Joseph Smith found language terribly important, and was clear that no translation into English could be perfect because of the limits of the language.  Brigham Young expounded on the theme a number of times, that all revelation that came through prophets, all scripture and all records had flaws because of the weaknesses of the language, the impact of culture and other overlays that create the connotations we live with and the sub-texts of our lives.  My first memory of a devotional at BYU was of Spencer W. Kimball quoting Brigham Young on how we would go astray if we relied on him for truth.  Brigham Young believed in the errant nature of language, scripture and revelation that came through men.

As a result, he taught a number of times on the essential nature of communing with God directly for truth and that anyone who failed to do so was at risk to go astray from where God wanted him or her to be — relying on what others said would not do the task of leading one to truth because everything that was said was flawed.

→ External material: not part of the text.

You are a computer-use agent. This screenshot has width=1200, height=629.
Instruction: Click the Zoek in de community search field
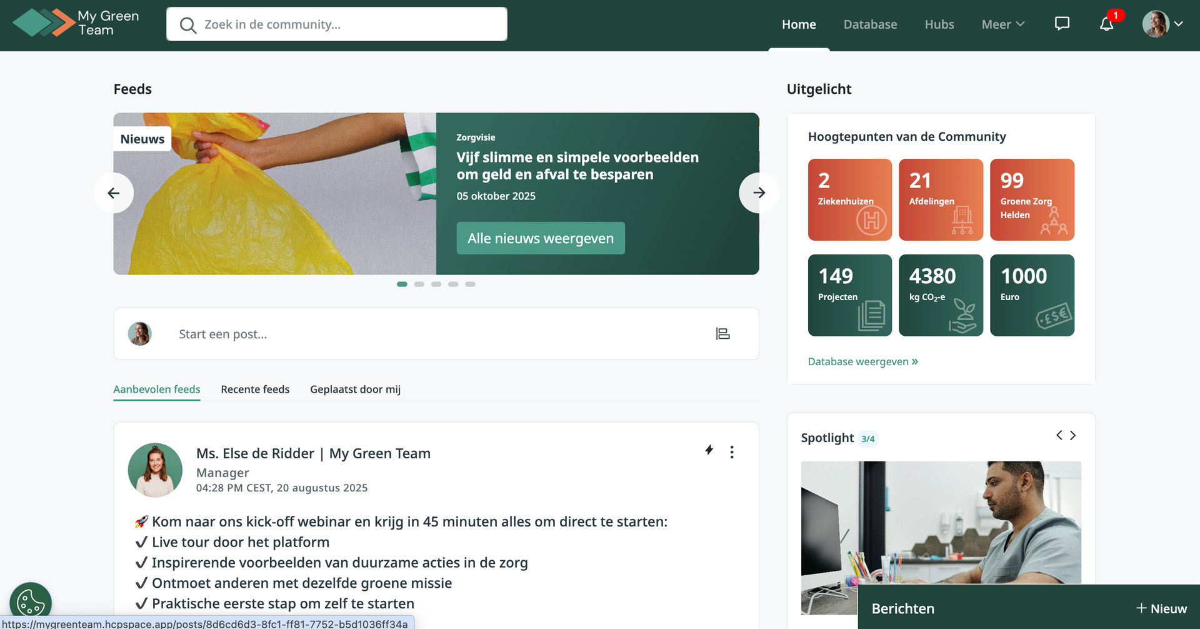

Of all things, Elder Oaks recent talk at Harvard made me think of Joseph Smith and Brigham Young in the lens of an experience my mother had.

She needed to sign a legal document and have it certified and sent to Greece.  So, she got the document, took it to the embassy in Los Angeles, and had it certified.  The official then typed a translated copy, put the original in a tray in the safe (along with a lot of other documents) and stamped wax and seals on the copy and mailed the copy off to Greece.

In theory, anyone who wanted to verify the document could come back to Los Angeles and compare the typing and the translation for themselves.

Elder Oaks suggested that revelation from prophets was like getting a certified copy and that we had access to God to confirm the meaning and accuracy of the copy.  It struck me that we had not so much the opportunity to do so, as the obligation to do so, much as Brigham Young preached, because the copy necessarily will have some flaws of language, culture and expression that only contact with the author can rectify as to our needs, understanding and comprehension.

To fail to seek God out is to guarantee that we will be misled.  Perhaps only in insignificant ways, perhaps more so (thinking of a translation of a text I studied in college that used the term “valley” when it turns out that the author meant “warm bath.”).  But we can’t know until and unless we seek out God for ourselves.

For me, as to Elder Oaks talk, that meant a convergence of meaning that included my mother, Brigham Young and Joseph Smith.  You probably don’t share my experiences with my mom, the context and meaning you might gain could well be different, as well it should, which is what inspiration and revelation is all about, bringing us to truth in spite of our differences.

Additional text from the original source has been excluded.